/---

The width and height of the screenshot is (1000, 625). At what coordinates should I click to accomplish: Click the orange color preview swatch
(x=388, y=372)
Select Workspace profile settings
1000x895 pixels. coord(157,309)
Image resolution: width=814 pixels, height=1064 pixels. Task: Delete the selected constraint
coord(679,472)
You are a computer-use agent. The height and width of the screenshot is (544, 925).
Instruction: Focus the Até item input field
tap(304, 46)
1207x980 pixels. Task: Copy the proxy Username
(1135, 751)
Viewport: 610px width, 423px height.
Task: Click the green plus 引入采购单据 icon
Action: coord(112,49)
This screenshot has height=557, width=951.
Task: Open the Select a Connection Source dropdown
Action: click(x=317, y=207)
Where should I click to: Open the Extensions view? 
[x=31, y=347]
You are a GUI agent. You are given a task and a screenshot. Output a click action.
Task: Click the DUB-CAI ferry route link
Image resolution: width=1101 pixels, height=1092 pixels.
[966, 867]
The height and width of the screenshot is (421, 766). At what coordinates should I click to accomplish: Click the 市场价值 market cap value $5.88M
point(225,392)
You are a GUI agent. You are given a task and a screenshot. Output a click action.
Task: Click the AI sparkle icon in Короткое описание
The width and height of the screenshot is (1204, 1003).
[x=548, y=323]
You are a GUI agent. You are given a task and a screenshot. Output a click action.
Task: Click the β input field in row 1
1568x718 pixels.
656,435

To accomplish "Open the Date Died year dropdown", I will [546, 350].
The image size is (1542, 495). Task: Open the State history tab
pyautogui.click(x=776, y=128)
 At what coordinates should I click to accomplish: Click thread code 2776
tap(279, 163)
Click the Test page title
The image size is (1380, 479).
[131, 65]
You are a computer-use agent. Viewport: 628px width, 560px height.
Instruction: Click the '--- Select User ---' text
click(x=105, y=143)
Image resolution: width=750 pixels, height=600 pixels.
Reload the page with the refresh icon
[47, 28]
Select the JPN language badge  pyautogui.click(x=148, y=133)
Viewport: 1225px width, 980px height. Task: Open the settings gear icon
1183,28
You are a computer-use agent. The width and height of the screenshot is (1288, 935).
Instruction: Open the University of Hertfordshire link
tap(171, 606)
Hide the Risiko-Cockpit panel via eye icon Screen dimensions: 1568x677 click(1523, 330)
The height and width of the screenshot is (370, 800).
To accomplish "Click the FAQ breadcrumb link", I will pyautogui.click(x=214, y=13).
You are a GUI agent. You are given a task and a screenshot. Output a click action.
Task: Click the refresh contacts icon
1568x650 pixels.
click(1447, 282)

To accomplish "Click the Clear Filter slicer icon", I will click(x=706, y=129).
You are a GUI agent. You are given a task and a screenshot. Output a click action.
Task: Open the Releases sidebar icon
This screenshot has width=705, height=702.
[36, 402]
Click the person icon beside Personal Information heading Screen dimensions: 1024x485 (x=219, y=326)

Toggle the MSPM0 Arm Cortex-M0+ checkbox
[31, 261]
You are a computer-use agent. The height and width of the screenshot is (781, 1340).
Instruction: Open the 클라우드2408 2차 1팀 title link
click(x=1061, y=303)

\---

Problem to solve: Restate word for word the lines running from the line that holds "You are a computer-use agent. The width" to the final line of the entries.

Completed exercise:
You are a computer-use agent. The width and height of the screenshot is (1288, 935).
Instruction: Open the University of Hertfordshire link
tap(171, 606)
Hide the Risiko-Cockpit panel via eye icon Screen dimensions: 1568x677 click(1523, 330)
The height and width of the screenshot is (370, 800).
To accomplish "Click the FAQ breadcrumb link", I will pyautogui.click(x=214, y=13).
You are a GUI agent. You are given a task and a screenshot. Output a click action.
Task: Click the refresh contacts icon
1568x650 pixels.
click(1447, 282)

To accomplish "Click the Clear Filter slicer icon", I will click(x=706, y=129).
You are a GUI agent. You are given a task and a screenshot. Output a click action.
Task: Open the Releases sidebar icon
This screenshot has width=705, height=702.
[36, 402]
Click the person icon beside Personal Information heading Screen dimensions: 1024x485 (x=219, y=326)

Toggle the MSPM0 Arm Cortex-M0+ checkbox
[31, 261]
You are a computer-use agent. The height and width of the screenshot is (781, 1340).
Instruction: Open the 클라우드2408 2차 1팀 title link
click(x=1061, y=303)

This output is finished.